Spark is far more flexible than Hadoop so we need to pay more attention to organizing the work to get the result we want.

  1. Read the input file(s) in as lines (as in the word count).
  2. Break each line up into a tuple of five things (by splitting around spaces). This would be a good time to convert he view count to an integer. (.map())
  3. Remove the records we don't want to consider. (.filter())
  4. Create an RDD of key-value pairs. (.map())
  5. Reduce to find the max value for each key. (.reduceByKey())
  6. Sort so the records are sorted by key. (.sortBy())
  7. Save as text output (see note below).

You should get the same values as you did with MapReduce, although possibly arranged in files differently. The MapReduce output isn't the gold-standard of beautiful output, but we can reproduce it with Spark for comparison. Use this to output your results (assuming max_count) is the RDD with your results):

def tab_separated(kv):
    return "%s\t%s" % (kv[0], kv[1])

max_count.map(tab_separated).saveAsTextFile(output)

At any point you can check what's going on in an RDD by getting the first few elements and printing them.
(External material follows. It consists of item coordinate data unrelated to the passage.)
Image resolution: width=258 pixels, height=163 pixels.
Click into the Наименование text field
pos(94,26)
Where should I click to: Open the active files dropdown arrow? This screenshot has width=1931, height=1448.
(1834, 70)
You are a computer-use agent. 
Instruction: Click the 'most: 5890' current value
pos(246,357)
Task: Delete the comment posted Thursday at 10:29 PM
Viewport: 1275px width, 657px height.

You probably want this to be the last thing your program does, so you can find the output among the Spark debugging output.

print(some_data.take(10))

Improve it: find the page

It would be nice to find out which page is popular, not just the view count. We can do that by keeping that information in the value when we reduce.
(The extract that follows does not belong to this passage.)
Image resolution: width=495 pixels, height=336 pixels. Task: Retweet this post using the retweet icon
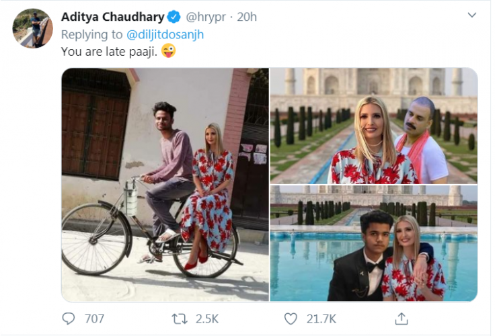pos(180,319)
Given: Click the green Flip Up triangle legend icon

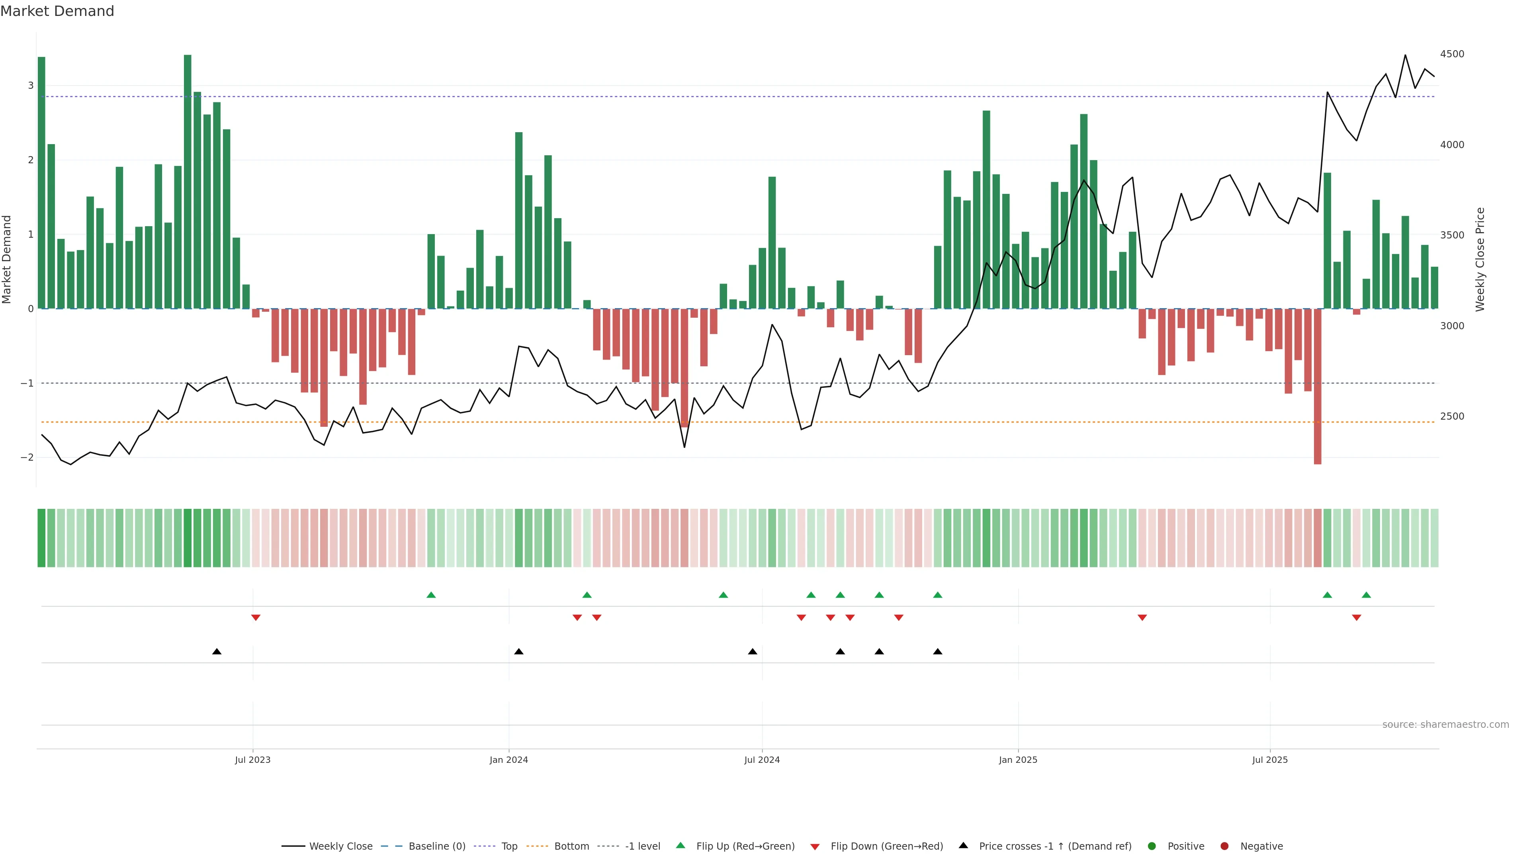Looking at the screenshot, I should [x=681, y=845].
Modify your program so that it keeps track of the count and page title in the value: that should be a very small change. [❓]
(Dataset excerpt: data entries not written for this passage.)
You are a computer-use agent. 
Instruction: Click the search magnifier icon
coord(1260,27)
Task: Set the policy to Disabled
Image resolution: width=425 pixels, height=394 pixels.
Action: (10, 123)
Finally, the output lines should look like this:

20160801-000000     (146, 'Simon_Pegg')

Questions

In a text file answers.txt, answer these questions:

  1. In the WikipediaPopular class, it would be much more interesting to find the page that is most popular, not just the view count (as we did with Spark). What would be necessary to modify your class to do this? (You don't have to actually implement it.)
  2. An RDD has many methods: it can do many more useful tricks than were at hand with MapReduce. Write a sentence or two to explain the difference between .map and .flatMap. Which is more like the MapReduce concept of mapping?
  3. Do the same for .reduce and .reduceByKey. Which is more like the MapReduce concept of reducing?
  4. When finding popular Wikipedia pages, the maximum number of page views is certainly unique, but the most popular page might be a tie. What would your improved Python implementation do if there were two pages with the same highest number of page views in an hour? What would be necessary to make your code find all of the pages views the maximum number of times? (Again, you don't have to actually implement this.)

Submission

Submit your files to the CourSys activity Assignment 2.

Updated Thu Sept. 14 2023, 15:10 by ggbaker.